> Provided records
BEGIN

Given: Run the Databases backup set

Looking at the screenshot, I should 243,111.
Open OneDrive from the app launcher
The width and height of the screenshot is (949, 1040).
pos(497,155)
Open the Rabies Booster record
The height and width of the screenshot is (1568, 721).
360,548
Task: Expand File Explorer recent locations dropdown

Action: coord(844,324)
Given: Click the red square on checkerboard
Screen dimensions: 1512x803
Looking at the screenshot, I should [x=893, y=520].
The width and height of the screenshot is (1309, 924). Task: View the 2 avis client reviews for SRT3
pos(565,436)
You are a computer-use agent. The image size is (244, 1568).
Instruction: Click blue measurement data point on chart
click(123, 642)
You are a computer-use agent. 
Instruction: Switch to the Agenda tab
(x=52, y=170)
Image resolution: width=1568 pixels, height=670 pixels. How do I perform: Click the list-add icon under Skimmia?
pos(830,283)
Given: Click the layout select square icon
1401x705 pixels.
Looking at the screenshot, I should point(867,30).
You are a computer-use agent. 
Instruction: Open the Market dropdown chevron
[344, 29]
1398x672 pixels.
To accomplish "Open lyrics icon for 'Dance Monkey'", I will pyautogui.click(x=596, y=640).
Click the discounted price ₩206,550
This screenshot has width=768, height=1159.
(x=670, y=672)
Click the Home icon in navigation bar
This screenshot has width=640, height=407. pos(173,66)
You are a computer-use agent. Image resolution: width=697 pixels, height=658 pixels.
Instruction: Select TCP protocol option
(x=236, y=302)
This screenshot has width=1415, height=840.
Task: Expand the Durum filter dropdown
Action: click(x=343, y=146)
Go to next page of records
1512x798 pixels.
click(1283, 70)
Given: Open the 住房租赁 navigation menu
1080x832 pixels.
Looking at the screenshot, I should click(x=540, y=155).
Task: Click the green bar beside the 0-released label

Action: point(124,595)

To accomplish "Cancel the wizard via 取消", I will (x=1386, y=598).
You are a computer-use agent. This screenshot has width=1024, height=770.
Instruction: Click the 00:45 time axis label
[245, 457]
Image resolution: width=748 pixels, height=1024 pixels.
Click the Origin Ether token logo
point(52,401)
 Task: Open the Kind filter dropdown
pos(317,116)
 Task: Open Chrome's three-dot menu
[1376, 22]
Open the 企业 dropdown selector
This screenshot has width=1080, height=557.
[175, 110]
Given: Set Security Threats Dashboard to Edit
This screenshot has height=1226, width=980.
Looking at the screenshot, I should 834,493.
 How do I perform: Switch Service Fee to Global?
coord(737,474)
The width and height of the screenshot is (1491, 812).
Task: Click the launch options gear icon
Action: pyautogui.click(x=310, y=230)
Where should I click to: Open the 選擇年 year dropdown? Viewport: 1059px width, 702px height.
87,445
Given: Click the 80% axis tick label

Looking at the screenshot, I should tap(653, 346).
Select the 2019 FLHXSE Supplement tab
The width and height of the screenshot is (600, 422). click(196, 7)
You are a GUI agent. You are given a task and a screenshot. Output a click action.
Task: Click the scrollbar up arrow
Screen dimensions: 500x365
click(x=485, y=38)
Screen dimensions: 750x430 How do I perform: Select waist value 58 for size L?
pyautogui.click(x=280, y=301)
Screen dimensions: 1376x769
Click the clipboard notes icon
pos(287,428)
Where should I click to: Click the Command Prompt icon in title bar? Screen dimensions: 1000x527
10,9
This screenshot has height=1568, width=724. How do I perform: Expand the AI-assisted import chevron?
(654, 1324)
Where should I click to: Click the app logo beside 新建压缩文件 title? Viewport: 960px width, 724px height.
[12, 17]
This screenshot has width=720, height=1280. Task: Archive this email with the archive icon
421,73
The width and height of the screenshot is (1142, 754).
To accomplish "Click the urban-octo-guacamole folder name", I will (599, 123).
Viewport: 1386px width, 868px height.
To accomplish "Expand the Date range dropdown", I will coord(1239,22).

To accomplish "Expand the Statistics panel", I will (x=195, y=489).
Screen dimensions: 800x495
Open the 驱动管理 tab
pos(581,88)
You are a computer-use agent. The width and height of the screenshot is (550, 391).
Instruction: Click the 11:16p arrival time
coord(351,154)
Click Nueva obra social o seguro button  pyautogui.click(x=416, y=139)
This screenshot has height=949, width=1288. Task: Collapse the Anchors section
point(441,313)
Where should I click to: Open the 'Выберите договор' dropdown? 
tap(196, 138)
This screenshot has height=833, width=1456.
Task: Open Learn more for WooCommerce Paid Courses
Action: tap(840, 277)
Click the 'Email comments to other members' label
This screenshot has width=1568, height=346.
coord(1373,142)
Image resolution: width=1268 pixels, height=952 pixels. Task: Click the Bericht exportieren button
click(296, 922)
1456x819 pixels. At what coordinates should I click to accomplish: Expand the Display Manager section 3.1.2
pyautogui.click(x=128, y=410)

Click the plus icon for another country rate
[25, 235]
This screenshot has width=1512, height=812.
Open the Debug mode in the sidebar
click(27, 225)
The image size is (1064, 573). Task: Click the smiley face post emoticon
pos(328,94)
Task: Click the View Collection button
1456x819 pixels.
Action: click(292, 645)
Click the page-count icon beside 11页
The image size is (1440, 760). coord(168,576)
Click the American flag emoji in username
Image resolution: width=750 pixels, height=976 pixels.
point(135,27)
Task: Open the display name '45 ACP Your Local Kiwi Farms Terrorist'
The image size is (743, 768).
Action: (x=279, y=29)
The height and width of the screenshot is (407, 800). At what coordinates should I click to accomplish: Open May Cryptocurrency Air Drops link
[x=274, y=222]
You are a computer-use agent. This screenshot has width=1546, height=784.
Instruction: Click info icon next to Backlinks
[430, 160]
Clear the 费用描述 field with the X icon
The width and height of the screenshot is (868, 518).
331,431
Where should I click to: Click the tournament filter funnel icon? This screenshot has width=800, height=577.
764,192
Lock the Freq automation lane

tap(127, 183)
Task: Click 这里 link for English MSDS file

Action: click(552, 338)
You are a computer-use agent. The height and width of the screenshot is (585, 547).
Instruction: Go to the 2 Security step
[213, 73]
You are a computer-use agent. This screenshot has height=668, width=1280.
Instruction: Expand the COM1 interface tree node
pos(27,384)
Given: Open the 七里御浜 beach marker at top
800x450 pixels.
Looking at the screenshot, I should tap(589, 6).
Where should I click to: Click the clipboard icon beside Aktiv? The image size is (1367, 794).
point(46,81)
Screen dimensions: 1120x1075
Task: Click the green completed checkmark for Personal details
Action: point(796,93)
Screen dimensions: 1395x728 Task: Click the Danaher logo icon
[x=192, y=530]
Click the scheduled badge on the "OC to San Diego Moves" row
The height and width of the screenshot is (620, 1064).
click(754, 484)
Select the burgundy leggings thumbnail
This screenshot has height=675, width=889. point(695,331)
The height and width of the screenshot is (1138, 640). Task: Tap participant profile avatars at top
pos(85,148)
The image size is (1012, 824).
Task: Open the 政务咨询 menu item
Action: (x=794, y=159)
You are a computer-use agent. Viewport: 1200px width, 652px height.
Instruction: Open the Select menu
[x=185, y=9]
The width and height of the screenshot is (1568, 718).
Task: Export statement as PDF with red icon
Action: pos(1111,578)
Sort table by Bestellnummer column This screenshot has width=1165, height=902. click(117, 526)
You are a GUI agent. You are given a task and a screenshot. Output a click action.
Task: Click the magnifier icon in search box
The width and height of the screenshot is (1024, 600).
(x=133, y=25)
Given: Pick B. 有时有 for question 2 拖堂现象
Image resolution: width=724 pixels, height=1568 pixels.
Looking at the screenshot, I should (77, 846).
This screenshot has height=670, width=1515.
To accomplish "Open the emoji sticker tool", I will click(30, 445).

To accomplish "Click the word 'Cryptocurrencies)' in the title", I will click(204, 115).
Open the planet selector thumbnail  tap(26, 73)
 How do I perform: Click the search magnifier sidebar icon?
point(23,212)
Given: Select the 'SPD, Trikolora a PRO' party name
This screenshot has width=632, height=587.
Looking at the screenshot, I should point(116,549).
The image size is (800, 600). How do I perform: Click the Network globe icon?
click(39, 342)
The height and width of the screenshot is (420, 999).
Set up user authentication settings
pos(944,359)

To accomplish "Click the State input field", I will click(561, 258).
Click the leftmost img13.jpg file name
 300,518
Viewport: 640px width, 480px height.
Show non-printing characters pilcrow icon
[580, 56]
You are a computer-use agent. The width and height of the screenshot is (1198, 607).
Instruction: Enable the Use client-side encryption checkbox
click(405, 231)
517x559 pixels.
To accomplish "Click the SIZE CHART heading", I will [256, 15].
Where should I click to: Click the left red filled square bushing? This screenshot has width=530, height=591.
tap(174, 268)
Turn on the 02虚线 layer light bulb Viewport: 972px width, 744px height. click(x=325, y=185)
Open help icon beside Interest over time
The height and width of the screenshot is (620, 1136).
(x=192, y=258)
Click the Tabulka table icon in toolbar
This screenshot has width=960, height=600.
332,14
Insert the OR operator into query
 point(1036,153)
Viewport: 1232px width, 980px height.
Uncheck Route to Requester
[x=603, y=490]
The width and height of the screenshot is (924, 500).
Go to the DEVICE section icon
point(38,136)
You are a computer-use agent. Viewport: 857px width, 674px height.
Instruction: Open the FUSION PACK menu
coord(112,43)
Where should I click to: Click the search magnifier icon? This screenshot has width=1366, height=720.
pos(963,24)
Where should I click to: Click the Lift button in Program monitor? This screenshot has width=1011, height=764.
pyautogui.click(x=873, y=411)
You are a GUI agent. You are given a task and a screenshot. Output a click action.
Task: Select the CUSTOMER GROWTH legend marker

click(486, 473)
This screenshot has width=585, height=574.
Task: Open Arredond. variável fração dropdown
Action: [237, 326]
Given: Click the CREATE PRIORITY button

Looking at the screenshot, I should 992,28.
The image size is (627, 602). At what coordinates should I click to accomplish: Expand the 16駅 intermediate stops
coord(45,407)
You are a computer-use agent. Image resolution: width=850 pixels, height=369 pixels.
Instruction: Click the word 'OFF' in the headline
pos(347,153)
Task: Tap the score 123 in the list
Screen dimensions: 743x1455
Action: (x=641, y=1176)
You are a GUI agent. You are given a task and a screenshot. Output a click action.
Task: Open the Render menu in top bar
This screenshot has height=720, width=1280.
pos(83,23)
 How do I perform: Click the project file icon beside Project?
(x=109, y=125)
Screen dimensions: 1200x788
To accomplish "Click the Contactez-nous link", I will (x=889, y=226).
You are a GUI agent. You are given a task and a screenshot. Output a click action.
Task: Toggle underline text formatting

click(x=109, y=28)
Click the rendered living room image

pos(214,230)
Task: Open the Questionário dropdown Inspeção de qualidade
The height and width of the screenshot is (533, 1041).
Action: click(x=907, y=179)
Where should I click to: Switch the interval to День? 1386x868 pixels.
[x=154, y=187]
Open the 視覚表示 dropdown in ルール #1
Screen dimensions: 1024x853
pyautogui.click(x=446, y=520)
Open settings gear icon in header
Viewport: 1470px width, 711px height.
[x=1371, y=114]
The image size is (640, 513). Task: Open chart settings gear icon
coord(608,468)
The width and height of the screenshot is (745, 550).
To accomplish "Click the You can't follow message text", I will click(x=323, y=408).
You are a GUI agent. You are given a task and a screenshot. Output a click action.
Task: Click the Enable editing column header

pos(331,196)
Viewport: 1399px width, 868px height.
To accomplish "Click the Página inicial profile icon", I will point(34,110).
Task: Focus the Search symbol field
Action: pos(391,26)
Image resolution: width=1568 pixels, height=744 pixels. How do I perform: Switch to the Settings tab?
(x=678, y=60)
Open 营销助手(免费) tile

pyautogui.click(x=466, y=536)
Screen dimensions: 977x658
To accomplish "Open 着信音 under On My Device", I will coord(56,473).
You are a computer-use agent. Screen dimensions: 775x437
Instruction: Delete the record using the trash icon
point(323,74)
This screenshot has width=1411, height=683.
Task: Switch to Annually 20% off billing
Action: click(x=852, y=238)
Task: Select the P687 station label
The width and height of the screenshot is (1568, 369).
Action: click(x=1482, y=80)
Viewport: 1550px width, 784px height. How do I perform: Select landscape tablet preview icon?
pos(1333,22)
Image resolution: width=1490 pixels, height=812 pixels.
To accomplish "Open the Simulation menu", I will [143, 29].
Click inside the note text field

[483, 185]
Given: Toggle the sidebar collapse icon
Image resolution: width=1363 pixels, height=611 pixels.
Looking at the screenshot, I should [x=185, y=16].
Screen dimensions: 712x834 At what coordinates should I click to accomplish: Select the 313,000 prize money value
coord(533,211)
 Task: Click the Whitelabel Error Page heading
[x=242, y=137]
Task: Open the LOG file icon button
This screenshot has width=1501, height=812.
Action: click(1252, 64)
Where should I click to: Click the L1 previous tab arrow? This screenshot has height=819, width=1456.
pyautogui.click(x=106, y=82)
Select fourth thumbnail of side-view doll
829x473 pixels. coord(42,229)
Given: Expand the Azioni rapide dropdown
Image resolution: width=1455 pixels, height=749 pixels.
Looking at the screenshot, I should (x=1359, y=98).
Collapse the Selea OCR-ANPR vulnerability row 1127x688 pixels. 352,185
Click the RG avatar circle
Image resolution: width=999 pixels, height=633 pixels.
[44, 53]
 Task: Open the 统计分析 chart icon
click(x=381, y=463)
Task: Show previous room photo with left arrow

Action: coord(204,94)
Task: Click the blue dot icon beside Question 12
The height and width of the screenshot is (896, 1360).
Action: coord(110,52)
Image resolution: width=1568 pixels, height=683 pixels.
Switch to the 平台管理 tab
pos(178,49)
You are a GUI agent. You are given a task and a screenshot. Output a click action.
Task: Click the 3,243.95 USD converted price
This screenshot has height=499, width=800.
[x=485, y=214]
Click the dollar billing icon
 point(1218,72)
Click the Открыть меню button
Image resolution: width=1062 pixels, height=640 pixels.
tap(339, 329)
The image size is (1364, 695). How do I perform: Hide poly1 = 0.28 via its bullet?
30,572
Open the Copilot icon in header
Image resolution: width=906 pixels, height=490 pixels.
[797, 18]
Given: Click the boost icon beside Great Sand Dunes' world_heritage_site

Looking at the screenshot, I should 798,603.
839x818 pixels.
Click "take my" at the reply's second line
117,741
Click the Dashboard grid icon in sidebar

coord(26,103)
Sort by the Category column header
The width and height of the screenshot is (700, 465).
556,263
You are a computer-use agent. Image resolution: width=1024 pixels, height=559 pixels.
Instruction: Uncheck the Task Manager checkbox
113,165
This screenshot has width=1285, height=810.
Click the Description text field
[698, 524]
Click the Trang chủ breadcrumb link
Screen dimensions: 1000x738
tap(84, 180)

END

> Exercise objective
Look above for the line containing "Image resolution: width=724". Output from there through the line containing "517x559 pixels.", exactly and inclusively.

> Written reply
Image resolution: width=724 pixels, height=1568 pixels.
Looking at the screenshot, I should (77, 846).
This screenshot has height=670, width=1515.
To accomplish "Open the emoji sticker tool", I will click(30, 445).

To accomplish "Click the word 'Cryptocurrencies)' in the title", I will click(204, 115).
Open the planet selector thumbnail  tap(26, 73)
 How do I perform: Click the search magnifier sidebar icon?
point(23,212)
Given: Select the 'SPD, Trikolora a PRO' party name
This screenshot has width=632, height=587.
Looking at the screenshot, I should point(116,549).
The image size is (800, 600). How do I perform: Click the Network globe icon?
click(39, 342)
The height and width of the screenshot is (420, 999).
Set up user authentication settings
pos(944,359)

To accomplish "Click the State input field", I will click(561, 258).
Click the leftmost img13.jpg file name
 300,518
Viewport: 640px width, 480px height.
Show non-printing characters pilcrow icon
[580, 56]
You are a computer-use agent. The width and height of the screenshot is (1198, 607).
Instruction: Enable the Use client-side encryption checkbox
click(405, 231)
517x559 pixels.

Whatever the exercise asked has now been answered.